◆ **Task inputs**:
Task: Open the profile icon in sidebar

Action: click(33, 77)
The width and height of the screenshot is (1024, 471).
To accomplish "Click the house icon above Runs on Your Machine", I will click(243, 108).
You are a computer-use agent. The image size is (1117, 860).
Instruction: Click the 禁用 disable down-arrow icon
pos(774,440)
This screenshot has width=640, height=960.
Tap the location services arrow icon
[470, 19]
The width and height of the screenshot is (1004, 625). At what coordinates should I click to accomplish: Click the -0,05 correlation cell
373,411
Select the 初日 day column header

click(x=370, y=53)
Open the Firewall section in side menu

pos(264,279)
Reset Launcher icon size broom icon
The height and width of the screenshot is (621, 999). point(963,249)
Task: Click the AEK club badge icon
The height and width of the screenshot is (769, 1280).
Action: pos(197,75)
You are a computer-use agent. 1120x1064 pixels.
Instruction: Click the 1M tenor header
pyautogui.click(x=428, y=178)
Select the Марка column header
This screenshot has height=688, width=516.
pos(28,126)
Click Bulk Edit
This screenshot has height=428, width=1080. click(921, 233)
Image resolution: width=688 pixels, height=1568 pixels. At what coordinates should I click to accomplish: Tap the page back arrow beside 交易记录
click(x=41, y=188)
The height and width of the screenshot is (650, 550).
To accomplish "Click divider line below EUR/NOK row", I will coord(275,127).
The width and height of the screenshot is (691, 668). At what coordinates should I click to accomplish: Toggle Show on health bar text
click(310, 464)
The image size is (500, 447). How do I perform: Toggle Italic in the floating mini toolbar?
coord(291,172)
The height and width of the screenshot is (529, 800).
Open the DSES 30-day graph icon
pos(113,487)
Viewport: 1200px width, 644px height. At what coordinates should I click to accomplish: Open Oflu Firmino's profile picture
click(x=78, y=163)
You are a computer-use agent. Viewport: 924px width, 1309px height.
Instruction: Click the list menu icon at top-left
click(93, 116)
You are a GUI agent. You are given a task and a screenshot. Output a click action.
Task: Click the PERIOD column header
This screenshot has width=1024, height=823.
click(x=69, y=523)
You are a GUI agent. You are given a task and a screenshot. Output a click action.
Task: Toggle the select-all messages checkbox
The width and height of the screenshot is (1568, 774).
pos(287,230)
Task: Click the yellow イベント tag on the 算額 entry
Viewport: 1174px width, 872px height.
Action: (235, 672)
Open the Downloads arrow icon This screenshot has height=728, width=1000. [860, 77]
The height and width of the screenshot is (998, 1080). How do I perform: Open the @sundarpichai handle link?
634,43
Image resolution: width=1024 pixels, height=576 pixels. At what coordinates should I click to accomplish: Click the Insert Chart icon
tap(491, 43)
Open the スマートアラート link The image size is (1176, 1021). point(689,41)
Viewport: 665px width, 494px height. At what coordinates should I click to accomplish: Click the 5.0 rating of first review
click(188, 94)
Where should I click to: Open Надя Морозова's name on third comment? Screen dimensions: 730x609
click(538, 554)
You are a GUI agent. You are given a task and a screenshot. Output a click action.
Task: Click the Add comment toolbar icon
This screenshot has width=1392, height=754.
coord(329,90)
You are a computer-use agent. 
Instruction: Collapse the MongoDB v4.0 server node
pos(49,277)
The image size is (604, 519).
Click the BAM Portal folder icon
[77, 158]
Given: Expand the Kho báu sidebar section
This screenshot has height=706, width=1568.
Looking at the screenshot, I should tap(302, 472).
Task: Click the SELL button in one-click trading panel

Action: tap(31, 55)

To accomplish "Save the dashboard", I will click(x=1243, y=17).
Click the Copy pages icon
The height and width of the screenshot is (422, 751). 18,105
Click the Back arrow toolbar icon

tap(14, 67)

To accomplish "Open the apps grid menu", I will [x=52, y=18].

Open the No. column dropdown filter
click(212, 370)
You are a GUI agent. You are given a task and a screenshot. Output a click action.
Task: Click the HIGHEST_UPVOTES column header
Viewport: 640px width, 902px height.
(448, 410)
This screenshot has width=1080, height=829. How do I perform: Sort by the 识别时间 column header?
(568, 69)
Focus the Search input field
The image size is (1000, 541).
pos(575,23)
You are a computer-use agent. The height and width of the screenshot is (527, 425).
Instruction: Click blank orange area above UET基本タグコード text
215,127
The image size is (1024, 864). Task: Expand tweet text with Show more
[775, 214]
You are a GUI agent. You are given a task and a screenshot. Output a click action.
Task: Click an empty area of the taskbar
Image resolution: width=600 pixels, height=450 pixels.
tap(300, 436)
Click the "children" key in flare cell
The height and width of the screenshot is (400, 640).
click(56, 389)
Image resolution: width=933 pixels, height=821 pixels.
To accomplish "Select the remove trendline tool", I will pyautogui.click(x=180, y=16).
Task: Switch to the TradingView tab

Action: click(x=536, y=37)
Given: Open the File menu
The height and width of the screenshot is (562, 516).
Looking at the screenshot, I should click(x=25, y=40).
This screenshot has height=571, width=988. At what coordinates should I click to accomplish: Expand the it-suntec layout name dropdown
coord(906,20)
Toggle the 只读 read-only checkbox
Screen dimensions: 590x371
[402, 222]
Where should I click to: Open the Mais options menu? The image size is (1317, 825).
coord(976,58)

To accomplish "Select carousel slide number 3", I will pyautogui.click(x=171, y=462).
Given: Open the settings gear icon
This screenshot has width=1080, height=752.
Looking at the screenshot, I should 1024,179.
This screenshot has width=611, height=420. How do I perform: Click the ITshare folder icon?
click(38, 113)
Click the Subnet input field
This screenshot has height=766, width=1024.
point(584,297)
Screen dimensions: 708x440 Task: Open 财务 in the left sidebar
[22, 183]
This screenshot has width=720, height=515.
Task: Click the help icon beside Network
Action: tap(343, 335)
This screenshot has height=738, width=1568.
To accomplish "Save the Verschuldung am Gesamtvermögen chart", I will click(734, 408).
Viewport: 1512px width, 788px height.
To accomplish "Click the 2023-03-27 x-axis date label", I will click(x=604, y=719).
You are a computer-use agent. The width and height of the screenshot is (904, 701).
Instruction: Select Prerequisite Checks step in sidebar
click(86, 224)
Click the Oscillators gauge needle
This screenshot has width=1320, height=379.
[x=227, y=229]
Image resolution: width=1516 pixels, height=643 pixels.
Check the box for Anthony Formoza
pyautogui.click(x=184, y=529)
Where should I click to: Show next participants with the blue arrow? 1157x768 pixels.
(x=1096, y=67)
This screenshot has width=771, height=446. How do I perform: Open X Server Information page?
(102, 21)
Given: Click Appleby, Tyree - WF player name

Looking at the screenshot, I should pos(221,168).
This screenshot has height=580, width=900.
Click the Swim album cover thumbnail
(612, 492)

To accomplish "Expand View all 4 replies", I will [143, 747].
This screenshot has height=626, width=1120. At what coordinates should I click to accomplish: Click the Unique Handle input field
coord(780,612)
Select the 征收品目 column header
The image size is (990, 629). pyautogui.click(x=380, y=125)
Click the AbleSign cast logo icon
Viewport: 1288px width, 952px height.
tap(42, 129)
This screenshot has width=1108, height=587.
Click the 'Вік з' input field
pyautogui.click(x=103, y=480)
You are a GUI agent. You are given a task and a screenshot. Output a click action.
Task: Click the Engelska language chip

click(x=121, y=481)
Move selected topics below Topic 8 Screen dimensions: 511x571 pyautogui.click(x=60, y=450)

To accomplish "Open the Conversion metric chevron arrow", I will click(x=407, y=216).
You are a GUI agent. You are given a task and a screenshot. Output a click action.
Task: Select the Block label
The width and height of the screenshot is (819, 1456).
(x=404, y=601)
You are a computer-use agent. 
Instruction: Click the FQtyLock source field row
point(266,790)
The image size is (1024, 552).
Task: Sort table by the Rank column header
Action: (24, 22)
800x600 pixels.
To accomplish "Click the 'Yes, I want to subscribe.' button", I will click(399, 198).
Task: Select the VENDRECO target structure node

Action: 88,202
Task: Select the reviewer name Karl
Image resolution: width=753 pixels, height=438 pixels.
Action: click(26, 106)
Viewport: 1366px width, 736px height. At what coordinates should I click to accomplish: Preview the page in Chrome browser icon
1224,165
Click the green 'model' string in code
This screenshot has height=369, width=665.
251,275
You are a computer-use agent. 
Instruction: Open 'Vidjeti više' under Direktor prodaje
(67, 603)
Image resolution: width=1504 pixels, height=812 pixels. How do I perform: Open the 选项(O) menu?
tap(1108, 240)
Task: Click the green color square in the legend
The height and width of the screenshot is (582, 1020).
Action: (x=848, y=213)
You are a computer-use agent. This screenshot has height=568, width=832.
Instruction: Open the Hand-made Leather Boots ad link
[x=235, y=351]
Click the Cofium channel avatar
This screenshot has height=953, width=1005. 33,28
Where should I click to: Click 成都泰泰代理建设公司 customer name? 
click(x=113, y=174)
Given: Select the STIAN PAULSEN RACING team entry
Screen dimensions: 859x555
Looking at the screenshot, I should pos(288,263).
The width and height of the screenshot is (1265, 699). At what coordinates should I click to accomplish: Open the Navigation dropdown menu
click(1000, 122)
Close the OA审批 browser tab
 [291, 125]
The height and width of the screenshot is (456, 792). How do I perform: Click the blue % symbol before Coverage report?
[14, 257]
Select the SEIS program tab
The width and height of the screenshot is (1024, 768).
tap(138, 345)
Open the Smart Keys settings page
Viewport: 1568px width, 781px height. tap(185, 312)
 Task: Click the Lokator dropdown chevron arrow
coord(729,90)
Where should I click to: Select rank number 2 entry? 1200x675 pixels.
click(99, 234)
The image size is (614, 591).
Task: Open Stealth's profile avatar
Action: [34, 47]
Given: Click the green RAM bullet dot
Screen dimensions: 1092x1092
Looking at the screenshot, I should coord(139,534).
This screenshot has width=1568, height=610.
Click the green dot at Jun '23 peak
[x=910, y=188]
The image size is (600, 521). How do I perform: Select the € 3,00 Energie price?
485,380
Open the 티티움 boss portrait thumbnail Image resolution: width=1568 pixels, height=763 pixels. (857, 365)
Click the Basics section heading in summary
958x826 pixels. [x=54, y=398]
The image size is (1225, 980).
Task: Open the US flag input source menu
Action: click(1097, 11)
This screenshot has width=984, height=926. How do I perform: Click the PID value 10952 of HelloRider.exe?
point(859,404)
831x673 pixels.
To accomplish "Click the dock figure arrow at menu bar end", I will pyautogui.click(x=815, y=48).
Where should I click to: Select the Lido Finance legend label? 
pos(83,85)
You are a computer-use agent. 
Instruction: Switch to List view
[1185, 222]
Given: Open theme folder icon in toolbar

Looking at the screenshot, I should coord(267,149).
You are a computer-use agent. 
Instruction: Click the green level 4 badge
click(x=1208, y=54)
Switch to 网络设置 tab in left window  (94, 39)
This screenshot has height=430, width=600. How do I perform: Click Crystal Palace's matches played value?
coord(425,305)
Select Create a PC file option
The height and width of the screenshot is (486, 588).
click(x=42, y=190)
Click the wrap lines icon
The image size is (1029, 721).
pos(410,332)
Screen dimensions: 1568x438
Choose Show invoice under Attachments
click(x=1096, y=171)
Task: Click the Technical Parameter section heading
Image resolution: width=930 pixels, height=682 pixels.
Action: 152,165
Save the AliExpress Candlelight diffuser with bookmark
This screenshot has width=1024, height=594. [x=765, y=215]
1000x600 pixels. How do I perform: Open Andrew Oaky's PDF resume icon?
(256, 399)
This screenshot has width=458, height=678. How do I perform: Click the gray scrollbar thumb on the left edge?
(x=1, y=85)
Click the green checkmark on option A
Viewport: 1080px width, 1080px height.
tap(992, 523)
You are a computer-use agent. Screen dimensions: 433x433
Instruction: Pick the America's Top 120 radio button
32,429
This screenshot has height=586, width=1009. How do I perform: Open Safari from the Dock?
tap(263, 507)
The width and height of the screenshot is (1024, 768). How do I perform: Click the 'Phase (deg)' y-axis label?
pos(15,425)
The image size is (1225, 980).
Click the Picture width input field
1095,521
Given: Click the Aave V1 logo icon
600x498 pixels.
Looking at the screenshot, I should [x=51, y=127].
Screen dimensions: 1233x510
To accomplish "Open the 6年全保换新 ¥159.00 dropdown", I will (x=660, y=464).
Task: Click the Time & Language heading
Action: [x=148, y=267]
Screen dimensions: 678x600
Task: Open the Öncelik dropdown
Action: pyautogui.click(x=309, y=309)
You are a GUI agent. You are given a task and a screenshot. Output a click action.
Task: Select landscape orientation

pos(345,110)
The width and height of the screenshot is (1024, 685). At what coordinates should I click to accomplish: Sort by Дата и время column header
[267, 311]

◆ **Task directions**: Only the lines from the first one of the listing up to and including the line where "You are a computer-use agent. 1120x1064" appears are wanted, reproduced exactly.

◆ **Written solution**:
Task: Open the profile icon in sidebar

Action: click(33, 77)
The width and height of the screenshot is (1024, 471).
To accomplish "Click the house icon above Runs on Your Machine", I will click(243, 108).
You are a computer-use agent. The image size is (1117, 860).
Instruction: Click the 禁用 disable down-arrow icon
pos(774,440)
This screenshot has width=640, height=960.
Tap the location services arrow icon
[470, 19]
The width and height of the screenshot is (1004, 625). At what coordinates should I click to accomplish: Click the -0,05 correlation cell
373,411
Select the 初日 day column header

click(x=370, y=53)
Open the Firewall section in side menu

pos(264,279)
Reset Launcher icon size broom icon
The height and width of the screenshot is (621, 999). point(963,249)
Task: Click the AEK club badge icon
The height and width of the screenshot is (769, 1280).
Action: pos(197,75)
You are a computer-use agent. 1120x1064 pixels.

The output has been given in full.